In his 2008 book The Global Achievement Gap, author Tony Wagner noted:
- The high school graduation rate in the U.S. (about 70 percent) is well behind that of countries such as Denmark (96 percent), Japan (93 percent), Poland (92 percent), and Italy (79 percent).
- Only about a third of U.S. high school students graduate “ready for college.”
- The U.S. now ranks tenth among industrial nations in the rate of college completion by 25-to-44-year-olds.
Closer to home, a just-released report by The Education Trust-Midwest shows that Michigan’s third-graders are last in the nation for early literacy, and scores continue to fall. Amber Arellano, executive director of The Education Trust-Midwest, told Michigan Public Radio that our state misses the mark on how to improve its schools.
“In Michigan we think a lot about…competition, charter schools, governance, but all of those things don’t actually reach into the school building…where teaching and learning happens…”Arellano said. “We have this patchwork approach to our strategies and our spending…It’s such a crapshoot…We (don’t) have real prescription or guidance or any accountability.”
I like to cook. Sometimes I wing it with success. More often than not I am guided by a recipe.

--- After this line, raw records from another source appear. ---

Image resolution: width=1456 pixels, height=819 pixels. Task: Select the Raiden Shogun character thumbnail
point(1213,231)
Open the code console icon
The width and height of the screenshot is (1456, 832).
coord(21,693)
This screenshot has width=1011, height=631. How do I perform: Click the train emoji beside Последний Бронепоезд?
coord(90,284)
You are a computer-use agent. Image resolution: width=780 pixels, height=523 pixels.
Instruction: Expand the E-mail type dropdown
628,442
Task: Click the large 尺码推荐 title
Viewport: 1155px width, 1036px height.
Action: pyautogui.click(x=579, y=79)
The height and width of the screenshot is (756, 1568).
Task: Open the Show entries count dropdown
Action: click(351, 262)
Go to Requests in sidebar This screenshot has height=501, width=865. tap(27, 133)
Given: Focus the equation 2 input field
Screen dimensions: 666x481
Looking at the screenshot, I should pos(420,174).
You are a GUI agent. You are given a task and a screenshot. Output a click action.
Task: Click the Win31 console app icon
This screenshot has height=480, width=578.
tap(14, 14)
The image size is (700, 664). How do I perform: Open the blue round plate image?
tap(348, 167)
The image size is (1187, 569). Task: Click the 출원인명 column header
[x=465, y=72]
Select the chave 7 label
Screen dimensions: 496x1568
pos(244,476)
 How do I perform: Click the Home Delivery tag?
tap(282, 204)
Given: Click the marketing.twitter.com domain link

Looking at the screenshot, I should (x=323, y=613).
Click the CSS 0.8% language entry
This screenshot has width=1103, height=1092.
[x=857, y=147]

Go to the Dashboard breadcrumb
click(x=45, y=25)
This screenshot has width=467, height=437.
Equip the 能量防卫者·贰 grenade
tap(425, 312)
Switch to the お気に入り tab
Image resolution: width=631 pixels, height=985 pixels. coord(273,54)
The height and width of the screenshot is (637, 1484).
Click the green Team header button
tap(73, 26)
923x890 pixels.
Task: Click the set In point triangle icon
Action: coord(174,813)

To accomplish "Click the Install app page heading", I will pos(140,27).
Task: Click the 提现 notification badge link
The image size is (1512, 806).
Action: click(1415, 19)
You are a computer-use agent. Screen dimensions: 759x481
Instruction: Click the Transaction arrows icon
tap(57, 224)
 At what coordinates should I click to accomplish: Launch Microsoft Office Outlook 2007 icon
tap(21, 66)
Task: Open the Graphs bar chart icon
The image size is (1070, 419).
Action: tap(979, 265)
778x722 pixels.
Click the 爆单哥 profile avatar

Harold Ford labored for 44 years in public education, 43 in Beecher Schools. He spent 31 years in the classroom. He was the principal founder and director for 10 years of the Beecher Scholarship Incentive Program funded by the Ruth Mott Foundation. He administered Beecher’s 9th Grade Academy for three years. He graduated from Mott CC, UM-Flint, and UM Ann Arbor. His marriage to Lorretta has survived nearly three decades. Together, they parented Paris, Martarius, Justin, Fanny, and Julian.